AAS 2015 Panel Abstracts

Sowing Seeds of Goodness: Morality Literature in Qing China
Sun, March 29, 10:15am to 12:15pm, Chicago Sheraton Hotel & Towers, Level 4, Sheraton Ballroom II

For materials associated with individual papers, please select the paper from the drop-down menu that appears when you hover over the title “AAS Panel” above, or select the links below:

Elena Valussi: Religious Publishing in Sichuan in the Late Qing
Daniel Burton-Rose: A Prolific Spirit: Peng Dingqiu’s (1645-1719) Posthumous Career on the Spirit Altar, 1720-1889
Katherine Alexander: Penitent Mothers and Vengeful Fetuses: The Price of Infanticide

During the Qing Dynasty, a wide variety of popular religious texts that laid out frameworks of heavenly reward and punishment were composed and circulated throughout the empire. The brilliant array of perspectives such morality texts have to offer on pre-modern Chinese social and religious life and the specialized publishing industry responsible for their prolific spread have yet to attract much scholarly attention. Morality literature addressed both longstanding ethical debates and contemporary concerns, from matters of national consequence to the minutia of household chores. In their contents and the circumstances of their composition and publication, we can see how local religious and philanthropic organizations, which consisted primarily of laypeople from both genders and all social classes, found grassroots solutions to the problems of their era.

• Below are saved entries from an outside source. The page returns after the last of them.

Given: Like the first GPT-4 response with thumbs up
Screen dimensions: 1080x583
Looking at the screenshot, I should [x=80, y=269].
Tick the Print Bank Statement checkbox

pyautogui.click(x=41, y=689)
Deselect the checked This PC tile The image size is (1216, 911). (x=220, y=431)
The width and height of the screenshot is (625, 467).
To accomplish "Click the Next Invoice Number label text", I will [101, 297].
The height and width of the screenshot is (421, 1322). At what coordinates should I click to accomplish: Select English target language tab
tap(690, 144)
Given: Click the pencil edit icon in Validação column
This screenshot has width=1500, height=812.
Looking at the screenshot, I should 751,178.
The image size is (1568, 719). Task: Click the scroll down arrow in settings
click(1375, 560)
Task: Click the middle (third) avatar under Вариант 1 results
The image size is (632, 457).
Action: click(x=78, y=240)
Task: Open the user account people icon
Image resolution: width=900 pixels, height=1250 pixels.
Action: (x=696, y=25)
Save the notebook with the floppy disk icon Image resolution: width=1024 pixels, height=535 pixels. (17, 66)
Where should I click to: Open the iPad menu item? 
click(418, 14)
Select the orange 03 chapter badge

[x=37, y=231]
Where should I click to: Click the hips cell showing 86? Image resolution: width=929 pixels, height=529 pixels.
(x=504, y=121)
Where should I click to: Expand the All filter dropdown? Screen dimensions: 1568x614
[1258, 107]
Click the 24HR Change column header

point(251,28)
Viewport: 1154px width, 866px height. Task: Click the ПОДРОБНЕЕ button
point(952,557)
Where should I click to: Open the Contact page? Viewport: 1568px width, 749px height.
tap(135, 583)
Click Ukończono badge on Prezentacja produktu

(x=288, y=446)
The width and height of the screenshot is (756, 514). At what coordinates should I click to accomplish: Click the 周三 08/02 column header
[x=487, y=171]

Elena Valussi, our first panelist, explores the nexus between Confucian elites, morality books and Daoist scriptures in relation to religious publishing in Sichuan, where, in contrast to the coastal areas of China, very little research has been done. Our second panelist, Daniel Burton-Rose, examines the national popularity of posthumous representations of Peng Dingqiu in spirit written shanshu from Jiangsu and Zhejiang. Our third panelist, Katherine Alexander, considers how narratives about female infanticide in 19th century Jiangnan were reshaped across different types of morality literature, particularly in baojuan aimed at female audiences. Together, these papers open new dimensions to explore within the religious and social landscape of the Qing dynasty.